Melania Trump vows to take on cyberbullying as first lady

2016-11-04 16:43
BERWYN, Pa. Nov. 4 : (AP) - Donald Trump's wife, Melania, made a rare appearance on the campaign trail on Thursday, pledging to focus on combatting online bullying and serve as an advocate for women and children if her husband is elected to the White House.
Her description of the perils of social media seemed at odds with her husband's divisive and bullying rhetoric throughout the campaign.

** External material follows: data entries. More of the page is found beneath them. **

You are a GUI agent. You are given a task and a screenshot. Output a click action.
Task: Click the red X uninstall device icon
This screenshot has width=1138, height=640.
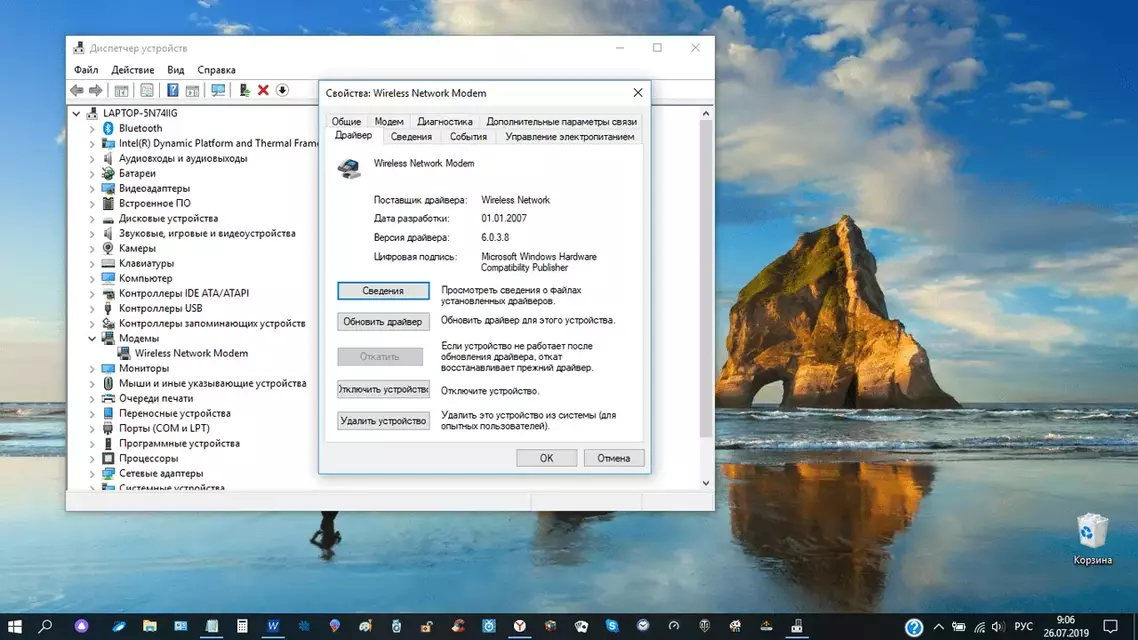point(263,90)
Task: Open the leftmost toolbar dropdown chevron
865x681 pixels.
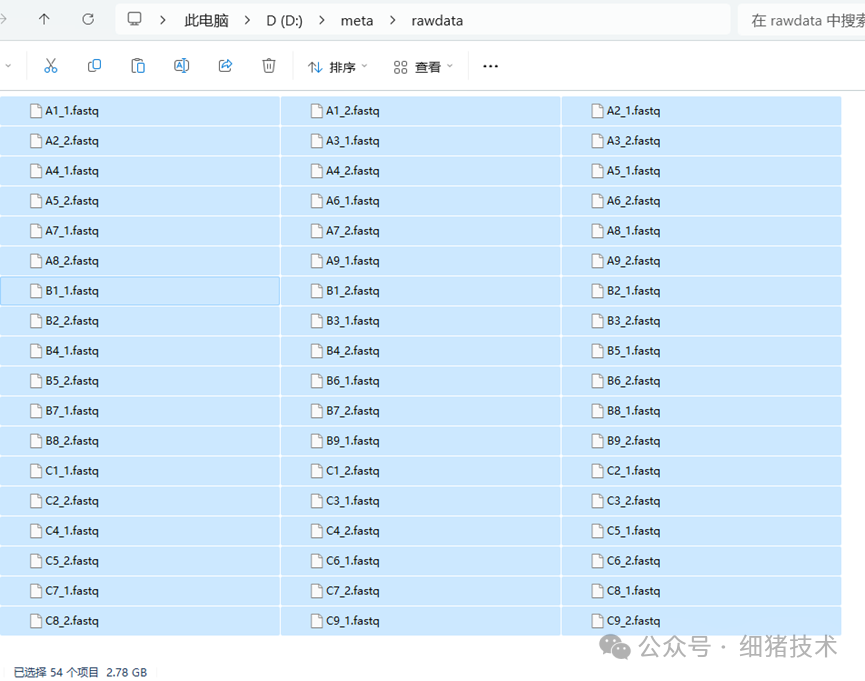Action: coord(10,66)
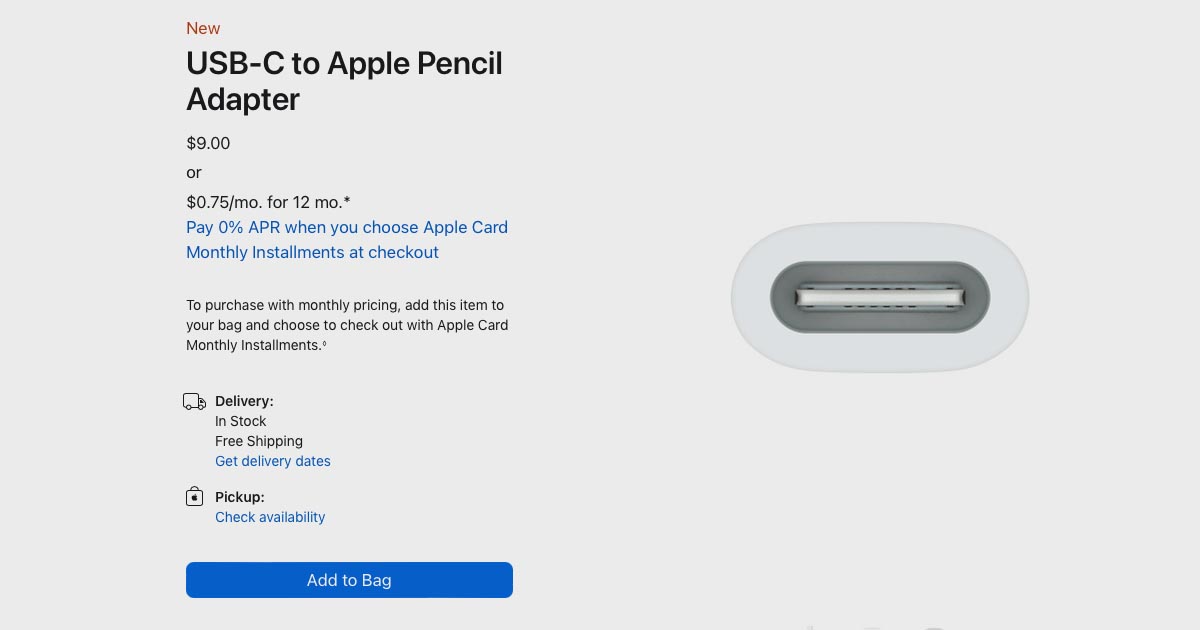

"Our culture has gotten too mean and too rough, especially to children and teenagers," said Mrs. Trump, delivering a get-out-the-vote speech in the Philadelphia suburbs with less than a week to go before Election Day. "It is never okay when a 12-year-old girl or boy is mocked, bullied or attacked" in the school yard, she argued, but it is "absolutely unacceptable when it is done by someone with no name hiding on the internet. "
"We have to find a better way to talk to each other, to disagree with each other, to respect each other," she said. The highly personal speech, which also touched on conversations with her young son, her marriage and her own experience as an immigrant, appeared aimed at humanizing her husband in front of an audience of suburban women who are critical to Trump's hopes in Pennsylvania and other key states.
For years, Trump has used his Twitter account to berate and insult his rivals along with reporters, pundits and others who he feels have slighted him. Some educators have even described a so-called "Trump effect" increase in bullying inspired by Trump's bombastic rhetoric.
Nonetheless, Mrs. Trump told the audience, "We need to teach our youth American values: kindness, honesty, respect, compassion, charity, understanding, cooperation."
The appearance came as Trump's rival Hillary Clinton and her allies have tried to paint the Republican nominee as anti-women, a strategy Democrats see as the best hope for rattling him and driving female voters away.